Wednesday, July 23, 2008


It all started with Gordita and One Eye. They were chickens over at Veritas Farms who got picked on. One Eye would get her missing eye pecked at and Gordita eats too much--can't stop the fattest damn egg laying bird I've ever seen. In fact, Paul from Veritas told me if ever I feel like making 30 million dollars I should just take Gordita over to Monsanto so they can figure out what makes her so fat and they can patent the gene.

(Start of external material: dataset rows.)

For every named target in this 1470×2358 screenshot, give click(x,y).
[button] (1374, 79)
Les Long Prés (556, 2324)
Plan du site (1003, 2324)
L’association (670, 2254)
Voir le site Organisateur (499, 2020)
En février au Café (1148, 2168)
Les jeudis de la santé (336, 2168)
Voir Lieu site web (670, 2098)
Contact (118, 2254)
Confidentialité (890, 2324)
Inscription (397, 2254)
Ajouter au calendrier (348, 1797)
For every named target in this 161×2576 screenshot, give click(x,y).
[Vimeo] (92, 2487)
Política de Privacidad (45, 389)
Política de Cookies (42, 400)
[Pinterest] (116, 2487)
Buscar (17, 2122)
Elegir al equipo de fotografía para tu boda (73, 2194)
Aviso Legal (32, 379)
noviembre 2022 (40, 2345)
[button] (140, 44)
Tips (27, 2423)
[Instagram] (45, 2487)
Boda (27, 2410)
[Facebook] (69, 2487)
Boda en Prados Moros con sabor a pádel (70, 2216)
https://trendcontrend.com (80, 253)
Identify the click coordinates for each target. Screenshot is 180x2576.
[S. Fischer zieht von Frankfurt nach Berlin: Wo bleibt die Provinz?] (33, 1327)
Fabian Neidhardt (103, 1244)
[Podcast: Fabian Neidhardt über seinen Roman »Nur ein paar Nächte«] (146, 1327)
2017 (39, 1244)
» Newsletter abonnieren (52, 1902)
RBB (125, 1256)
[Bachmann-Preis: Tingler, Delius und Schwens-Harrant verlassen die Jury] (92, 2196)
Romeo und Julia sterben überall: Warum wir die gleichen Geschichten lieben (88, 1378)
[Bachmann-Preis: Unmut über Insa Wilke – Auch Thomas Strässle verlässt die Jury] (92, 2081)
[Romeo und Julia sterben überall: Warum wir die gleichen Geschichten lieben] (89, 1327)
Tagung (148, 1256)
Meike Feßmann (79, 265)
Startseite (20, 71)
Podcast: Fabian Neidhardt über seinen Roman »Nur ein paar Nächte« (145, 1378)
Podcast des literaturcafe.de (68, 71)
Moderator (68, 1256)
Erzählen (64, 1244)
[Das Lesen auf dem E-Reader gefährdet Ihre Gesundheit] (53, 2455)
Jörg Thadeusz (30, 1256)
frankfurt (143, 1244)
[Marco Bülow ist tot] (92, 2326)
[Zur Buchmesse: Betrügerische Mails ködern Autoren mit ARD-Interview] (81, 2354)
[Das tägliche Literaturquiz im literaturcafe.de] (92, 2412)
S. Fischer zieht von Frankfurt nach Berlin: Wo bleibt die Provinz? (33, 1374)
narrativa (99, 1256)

Anyhow, like One Eye, Gordita was pecked at ruthlessly by the chickens at Veritas, so I said I'd take the two outcasts and see if they got along with my young birds. As it turns out, all chickens want to eat One Eye's missing eye place, so she couldn't be with them, but, Gordita gets along just fine with my birds. She, in fact, is the only bird that never leaves the coop. She just hangs out by the food and honks whenever I go near her. As for One Eye, I decided she should have a duck to hang out with. You see, chickens need other chickens. It's actually New York State law that you can't purchase less than six at a time. But, poor One Eye is considered food by all her brethren (yes, indeed, chickens are canibals). So, I decided that she should have a duck for a friend. The fine folks at Veritas gave me a duck with a limp. That duck's limp went away and therefore there is nothing all that distinguishing about her, so I call her No-Name. I might start calling her Duckywalky in honor of Duckynowalky, but I'm getting ahead of myself.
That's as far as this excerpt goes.